From the records below, copy each line that has the word "agent" in it.

***** EXERCISE DATA *****

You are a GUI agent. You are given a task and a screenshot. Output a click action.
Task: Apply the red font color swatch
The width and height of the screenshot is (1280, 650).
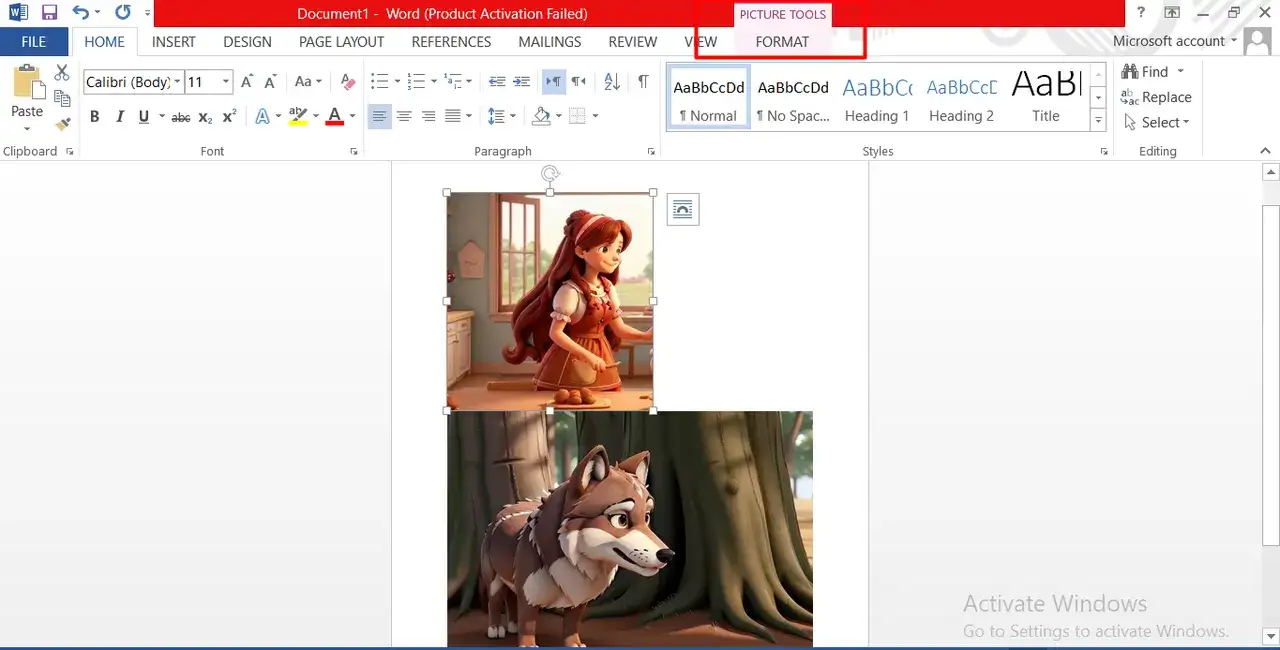point(335,117)
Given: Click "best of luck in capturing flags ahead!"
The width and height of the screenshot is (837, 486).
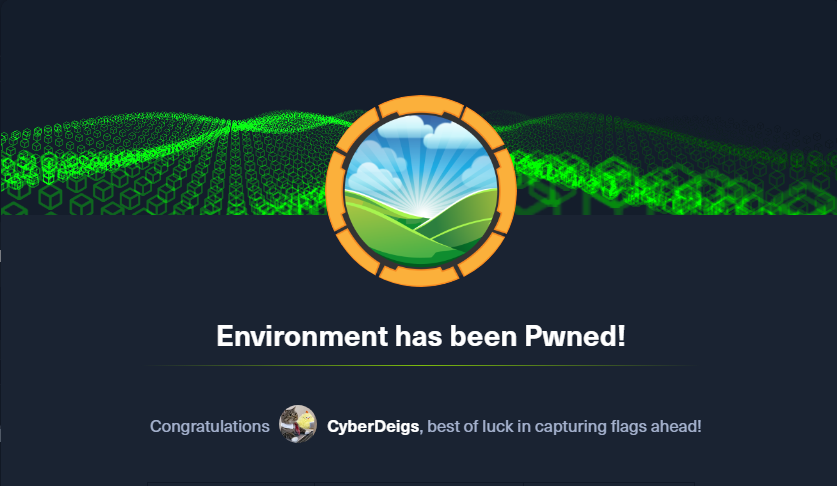Looking at the screenshot, I should click(x=564, y=427).
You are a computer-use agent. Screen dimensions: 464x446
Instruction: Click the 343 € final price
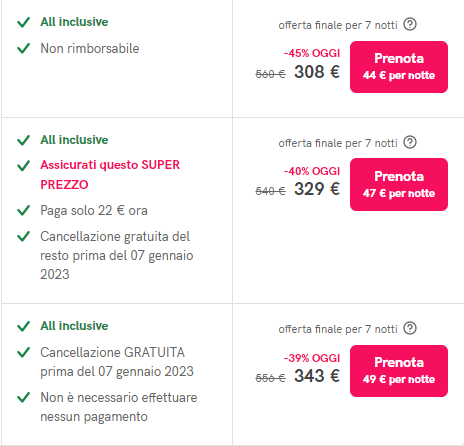coord(317,376)
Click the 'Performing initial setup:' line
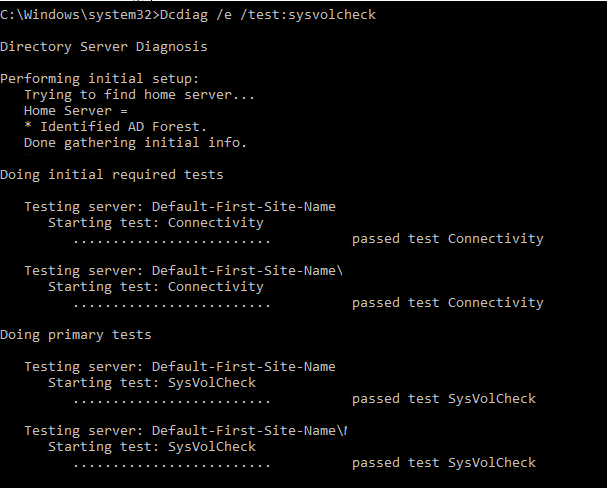The image size is (607, 488). coord(99,79)
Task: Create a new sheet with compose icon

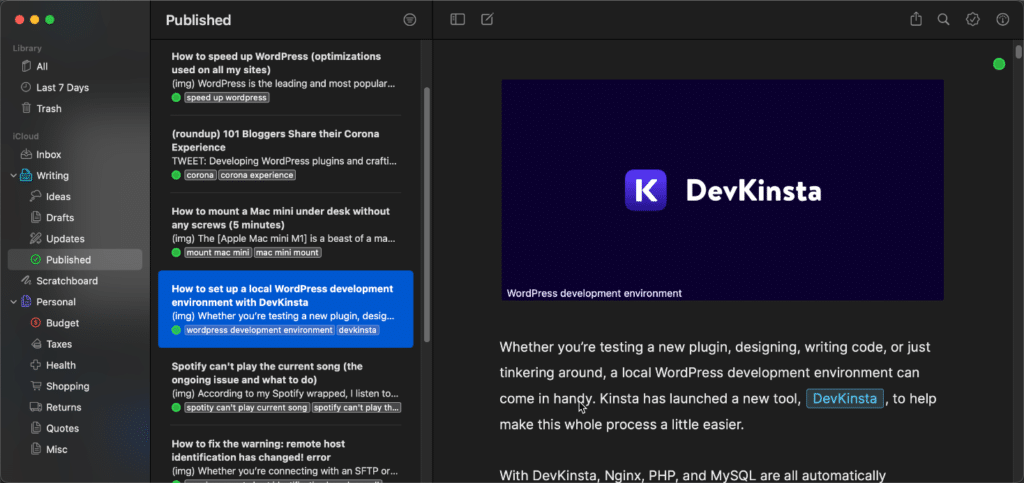Action: [x=487, y=19]
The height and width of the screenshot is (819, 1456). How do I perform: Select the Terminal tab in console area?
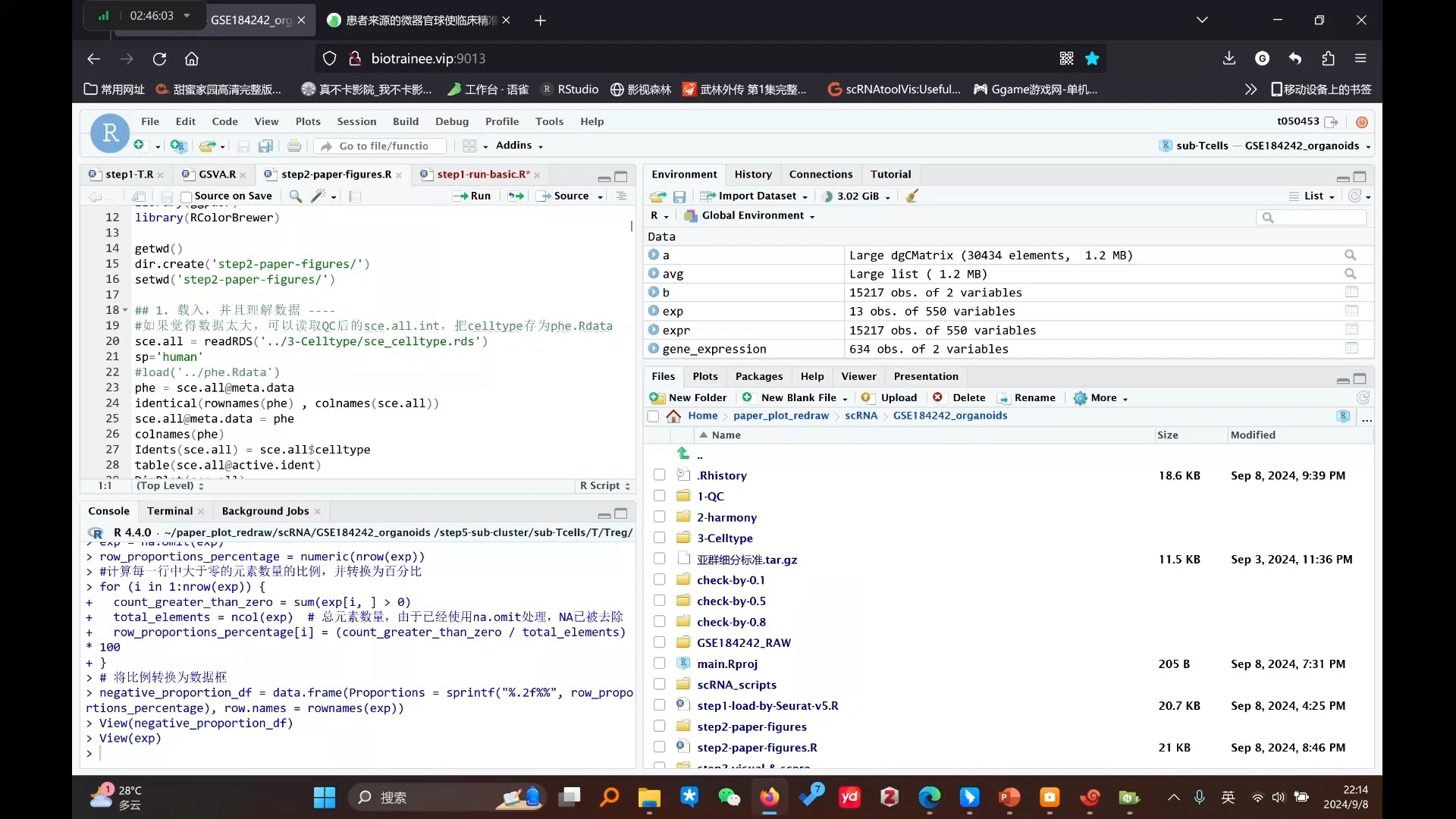(168, 510)
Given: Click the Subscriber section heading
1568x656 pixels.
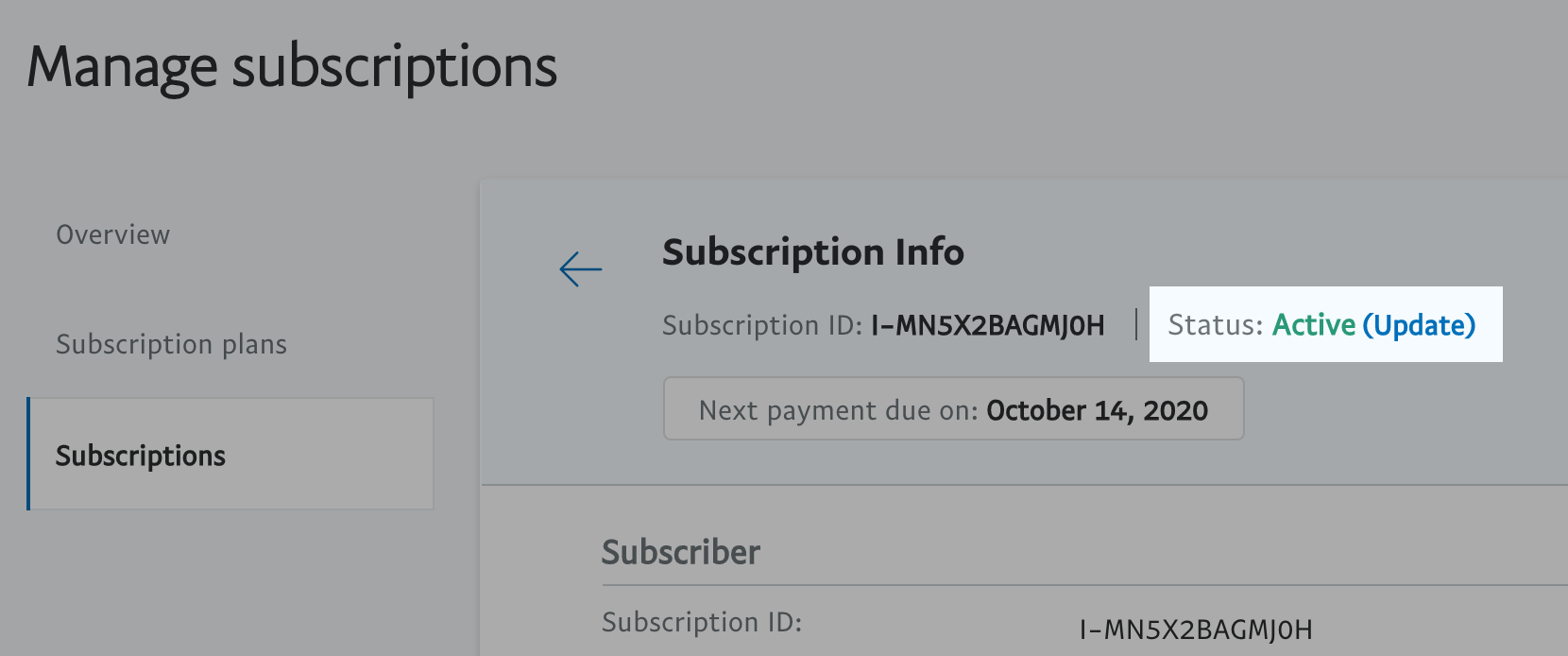Looking at the screenshot, I should tap(680, 552).
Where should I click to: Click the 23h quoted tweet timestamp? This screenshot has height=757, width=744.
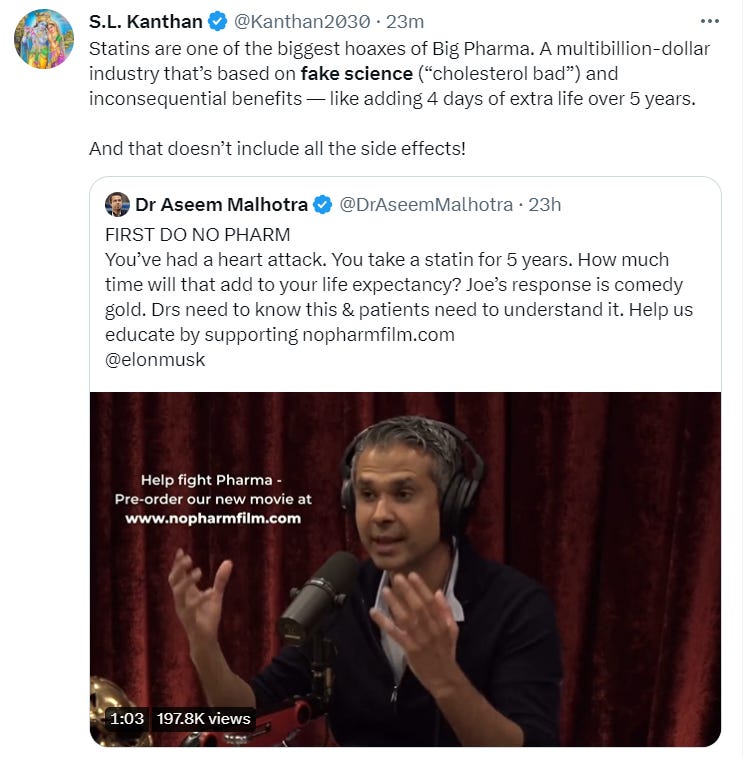(544, 205)
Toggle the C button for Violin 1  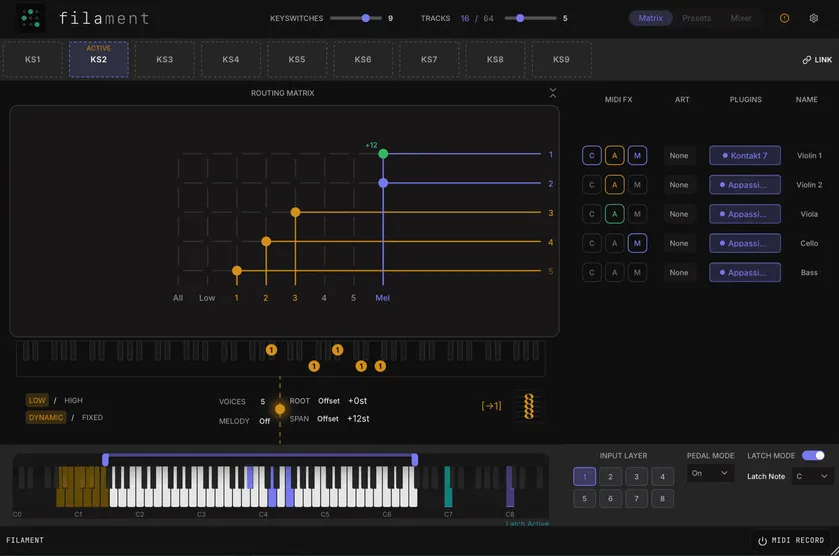pyautogui.click(x=592, y=156)
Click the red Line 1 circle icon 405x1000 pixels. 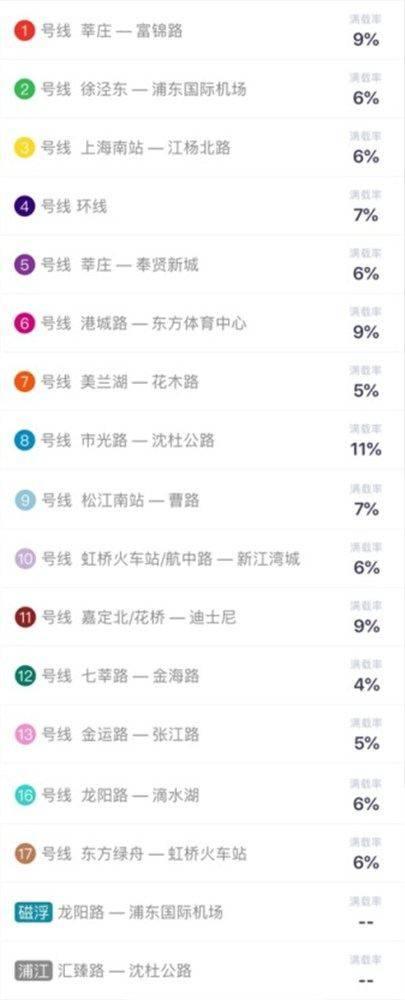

*****

▶ **COMPLETED TASK**
You are a GUI agent. You are given a task and a screenshot. Output a click action.
You are a computer-use agent. Screen dimensions: 464x446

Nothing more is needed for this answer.